The major European stock indexes are trading higher on Friday, following Asia’s lead, while looking to end a four-day losing streak after the World Health Organization (WHO) offered its opinion on the deadly Chinese coronavirus outlook, saying it was not a “global emergency” yet.
Investors are also digesting the European Central Bank’s launch of a major policy review on Thursday, which will assess the calculation and feasibility of the central bank’s key inflation target and methods deployed to achieve it.
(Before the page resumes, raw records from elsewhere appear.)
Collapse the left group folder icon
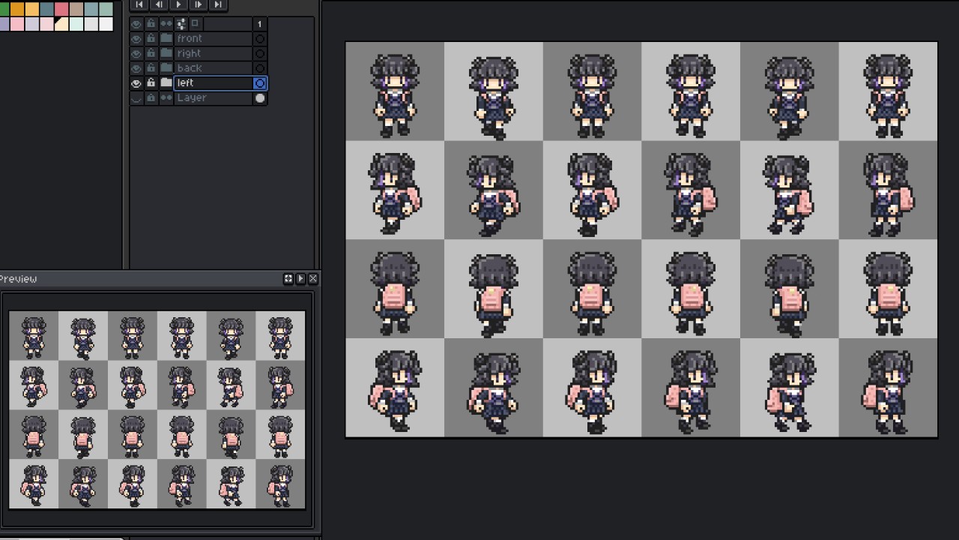click(x=166, y=83)
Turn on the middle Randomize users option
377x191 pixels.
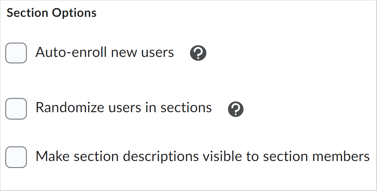click(x=16, y=108)
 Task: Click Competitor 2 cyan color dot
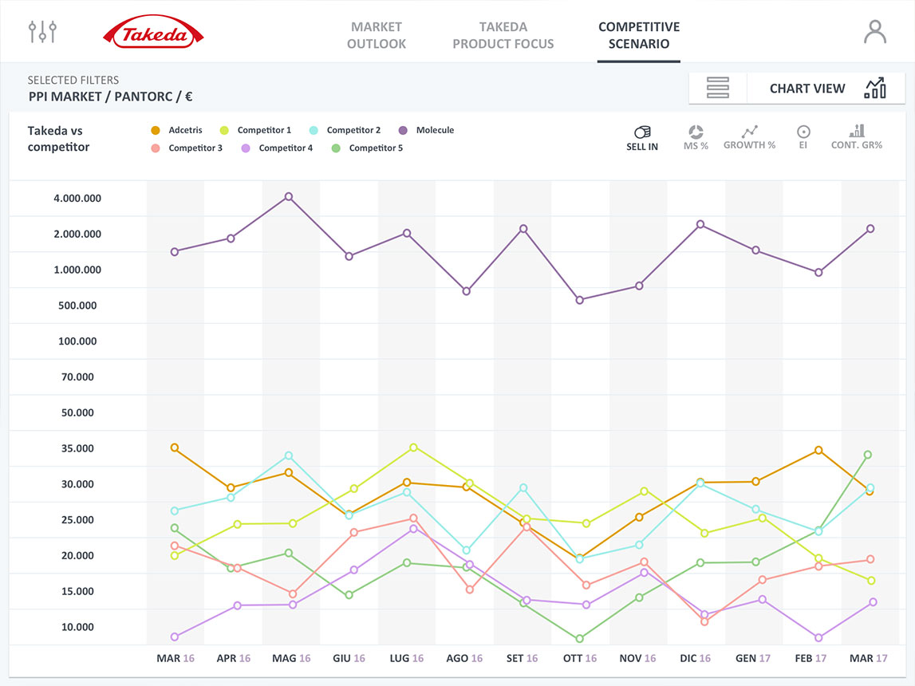click(314, 130)
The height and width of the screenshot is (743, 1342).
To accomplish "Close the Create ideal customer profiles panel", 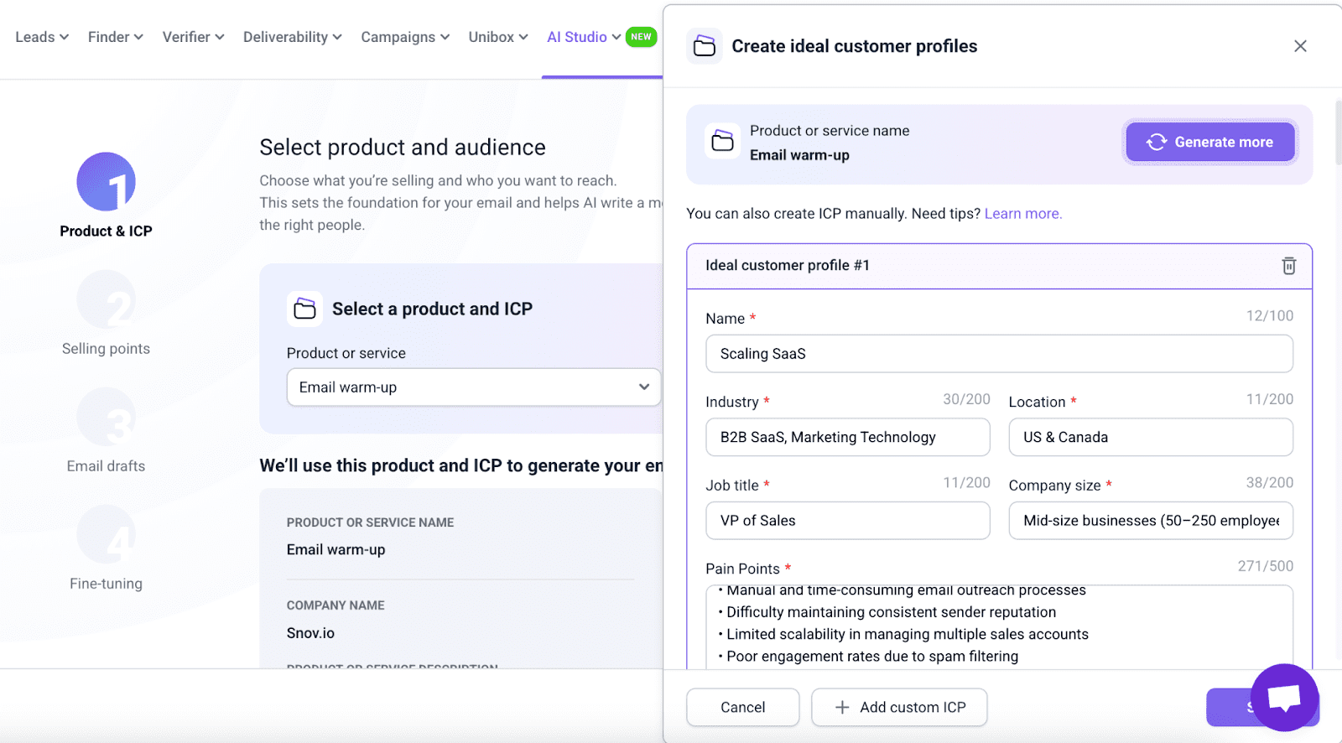I will coord(1299,46).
World Health Organization Comments Boost Investor Sentiment
European shares are up on Friday, following stocks in major Asian markets higher, as the number of coronavirus cases in mainland China rose to more than 800, with the death toll increasing to 25.
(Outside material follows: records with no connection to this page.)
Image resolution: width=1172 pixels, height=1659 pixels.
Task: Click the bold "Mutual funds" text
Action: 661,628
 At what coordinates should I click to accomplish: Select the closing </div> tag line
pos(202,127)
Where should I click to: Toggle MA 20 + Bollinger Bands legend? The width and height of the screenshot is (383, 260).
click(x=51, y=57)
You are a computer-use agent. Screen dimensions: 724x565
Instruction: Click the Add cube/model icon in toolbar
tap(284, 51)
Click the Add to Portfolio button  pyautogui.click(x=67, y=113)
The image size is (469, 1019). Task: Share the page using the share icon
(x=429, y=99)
Health officials in China put millions of people on lockdown in efforts to contain the coronavirus outbreak, but the World Health Organization (WHO) announced it was “a bit too early” to declare the virus a global health emergency. The statement seemed to calm investors in the United States on Thursday, while spreading to Asia and Europe overnight.
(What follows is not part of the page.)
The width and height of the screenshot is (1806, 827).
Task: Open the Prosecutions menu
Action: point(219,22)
European Central Bank Launches Major Policy Review
The Euro and German bund yields sank on Thursday after ECB President Christine Lagarde struck a slightly more dovish tone than markets were expecting in a press conference, after the ECB left monetary policy unchanged at its first meeting of 2020.
The ECB launched a broad review of its policy, seeking to redefine its main goal and how to achieve it, as years of the central bank’s experiment with negative interest rates and quantitative easing have failed to deliver targeted inflation levels.
ECB President Christine Lagarde told a news conference that risks to growth in the Euro Zone remained tilted to the downside and traders took her overall tone as dovish.
A dovish tone is usually a greenlight for a stock market rally.
Euro Zone Economy Remains Weak, but There’s Hope According to Latest PMIs
Euro Zone business activity remained weak at the start of the year, a survey showed a day after the European Central Bank (ECB) said the manufacturing sector remained a drag on the economy, but there were some signs the worst may be over.
IHS Markit’s Euro Zone Composite Flash Purchasing Managers’ Index (PMI), seen as a good gauge of economic health, held at 50.9 in January, missing the median prediction in a Reuters poll for 51.2. Anything above 50 indicates growth.
“While the year may have changed, the performance of the Euro Zone economy was a familiar one in January. Output growth was unchanged from the modest pace seen in December, signaling that the economy failed again to record a pick-up in growth momentum,” said Andrew Harker, associate director at IHS Markit.